The type of drilling itself may cause oscillations, for example in the rotary drilling systems; it only takes small self-excited disturbances to put the drillstring in an unstable oscillating regime. Drillstring vibrations lead to harmful consequences, several studies have been carried out in this context, i.e., reduction in drillstring components virtual life [
18], premature wear of components [
19], decrease in penetration rate [
20], increased costs and expenses [
21]. Usually, vibrations are classified according to the direction in which they occur, for this purpose, three vibration modes can be identified: axial vibration, lateral vibration, and torsional vibration; but in reality, it is very rare to find vibrations in a single mode, they are always synchronized in coupled modes (torsional–axial or torsional–lateral).
4.1. Lateral Vibrations
Lateral vibrations arise when the drill bit, more precisely the BHA, rotates eccentrically around the well axis.

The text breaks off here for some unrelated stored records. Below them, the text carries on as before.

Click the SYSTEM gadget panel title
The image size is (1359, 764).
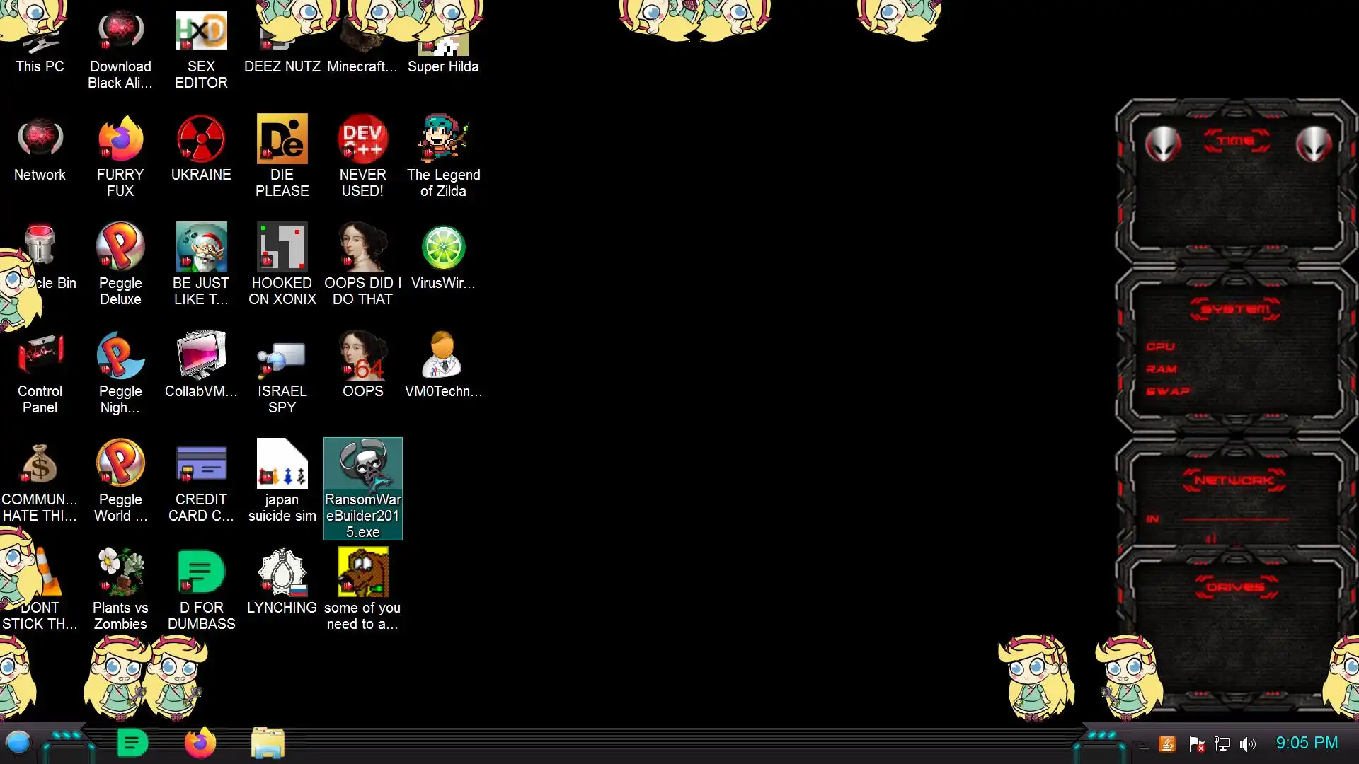(1236, 309)
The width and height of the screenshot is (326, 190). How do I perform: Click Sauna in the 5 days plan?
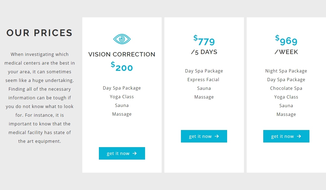pos(204,88)
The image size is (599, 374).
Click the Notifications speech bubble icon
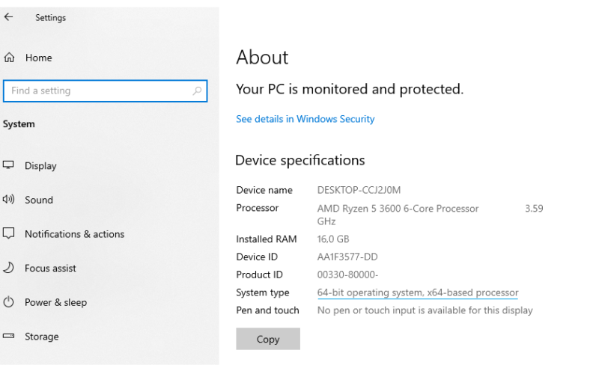point(8,233)
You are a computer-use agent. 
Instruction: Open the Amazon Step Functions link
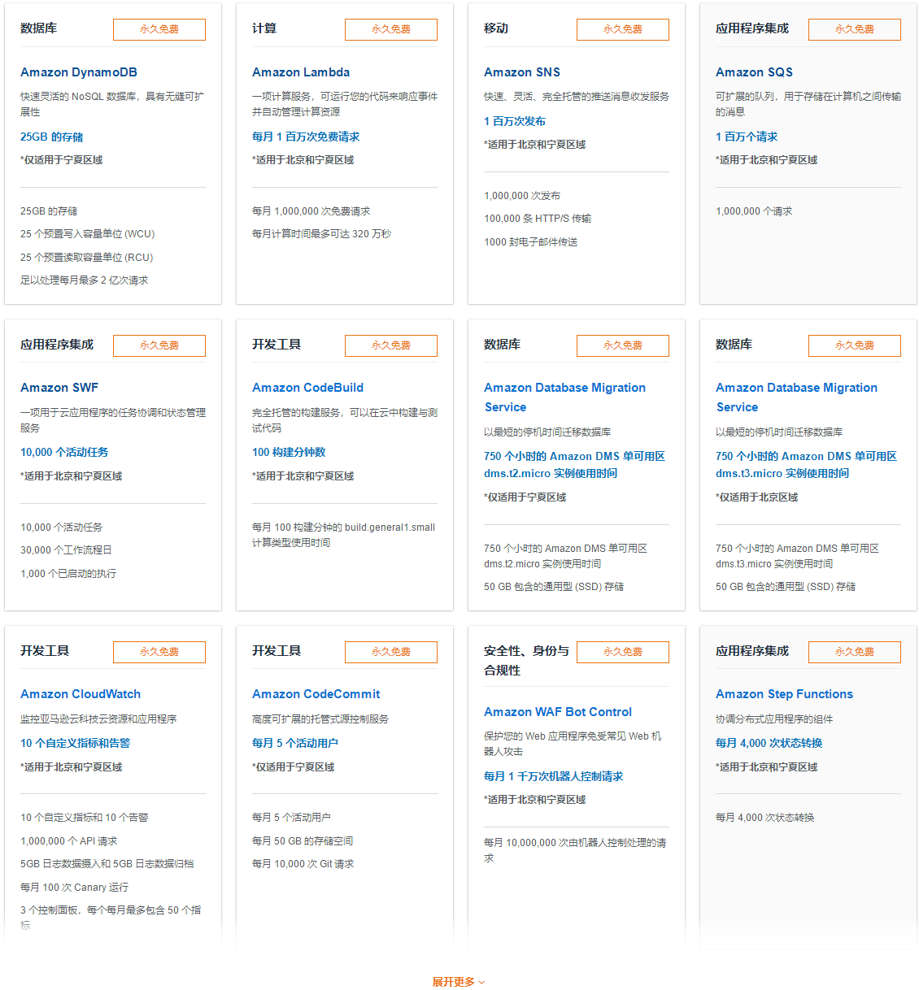pos(784,694)
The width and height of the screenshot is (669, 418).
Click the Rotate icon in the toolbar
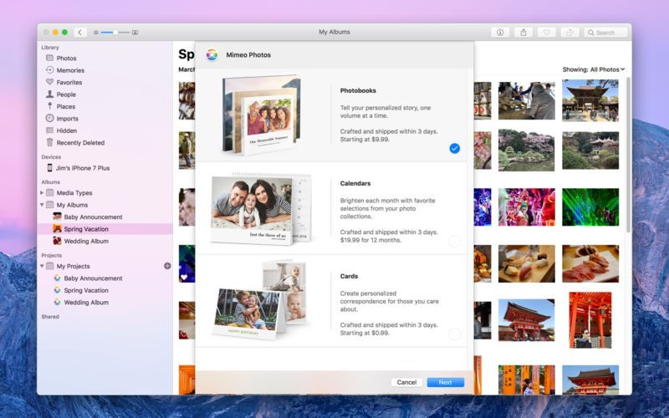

Inertia forces that attempt to destabilize the drillstring cause the axis deviation of rotation (
Figure 4a). The phenomenon generated by this type of vibration is called ‘whirling’, it could manifest on BHA or on drill bit. The BHA may receive an excitation (perturbation that triggers the whirling) from the bit, as a result of lateral and perpendicular forces to the axis of rotation. According to oil and gas companies, the major problems that are caused by this phenomenon are: widening the hole due to the irregular bit rotation, reduction in drill pipe virtual life due to cyclic variations in vibrations, the instantaneous rupture of drillstring (appearance of micro-cracks which increase as the phenomenon occurs) and severe contacts with the borehole walls [
17]. According to the direction in which it occurs, the whirling phenomenon can be divided into two main types: the first type is ‘forward whirl’, in which the precession of the drillstring turns in the same direction as the bit rotation; the second type is ‘backward whirl’, which means that the precession takes place in the opposite direction of rotation. Besides, in the third type, the precession has a random direction.
4.2. Axial Vibrations
Axial vibrations generate a phenomenon called ‘bit-bounce’, which means that the drill bit loses contact with the formation and undergoes rebounds in the direction of penetration (
Figure 4b). This type of vibration is generally detected in tri-cone bits; severe problems have been recorded for this bit. For example, slowing down the penetration rate can create failure of the bit and the BHA components. For shallow depths, these vibrations can affect even surface equipment (top drive bounce). In such case, the detection of this phenomenon is very easy. Drilling mud is also influenced by axial vibrations (pressure fluctuation). For deep wells, axial oscillations are damped, which then prevent their propagation to the surface. For PDC bits, these vibrations have been classified as secondary vibrations [
22].
4.3. Torsional Vibrations
Torsional vibrations are considered as the most dangerous vibrations to which the drillstring is vulnerable to. The phenomenon responsible for the regeneration of these vibrations is known as ‘stick-slip’ (
Figure 4c). Stick-slip occurs when the drill bit is frictionally engaged with the formation in a non-linear manner; the non-linearity causes the bit to switch between two phases; an adhesion phase and a sliding phase. Therefore, the velocity value undergoes intense variations; the severity of this phenomenon can go as far as completely stopping the drilling process, wherein, rotational speed variations are considered a strong indicator of stick-slip [
23,
24].
Recordings from MWD (measurement while drilling) of well-1 located in Algerian hydrocarbons field indicate that the rotational speeds at the bit are irregular, more precisely; the curve representing this speed contains peaks and valleys (
Figure 5). The bit speed corresponding to a peak is six times the value of the speed measured at the surface. Also, the speed corresponding to stuck phase can reach the value zero, which means that the bit is completely blocked; contrary to the surface where nothing is indicated. The duration of the stuck phase varies from 1 s up to 5 s. While the bit is stuck at the bottom of the borehole, the top drive system continues to rotate at a constant velocity; this implies that the drillstring is twisting. This torsion makes the pipes to store elastic energy, however, above a certain quantity, the torque applied on the bit becomes greater than the resisting torque (static torque), which consequently releases the bit, and the cycle is repeated again.
5. Stick-Slip Vibrations
The purpose of the model introduced in this paper is to study the dynamic behavior of the drillstring in an operational mode. This model combines the mechanical response of drillstring to torsional vibrations, and the bit–rock interaction. Based on Navarro-Lopez [
11], the drillstring is divided into three main parts: (1) top rotating system, (2) drill pipes, and (3) BHA. Each element is represented in the form of a disk of mass (
) and inertia (
); the disks are connected to each other by springs with a torsional stiffness (
) and a viscous damping coefficient (
).
Figure 3 shows the drillstring as a torsion pendulum driven by the top drive.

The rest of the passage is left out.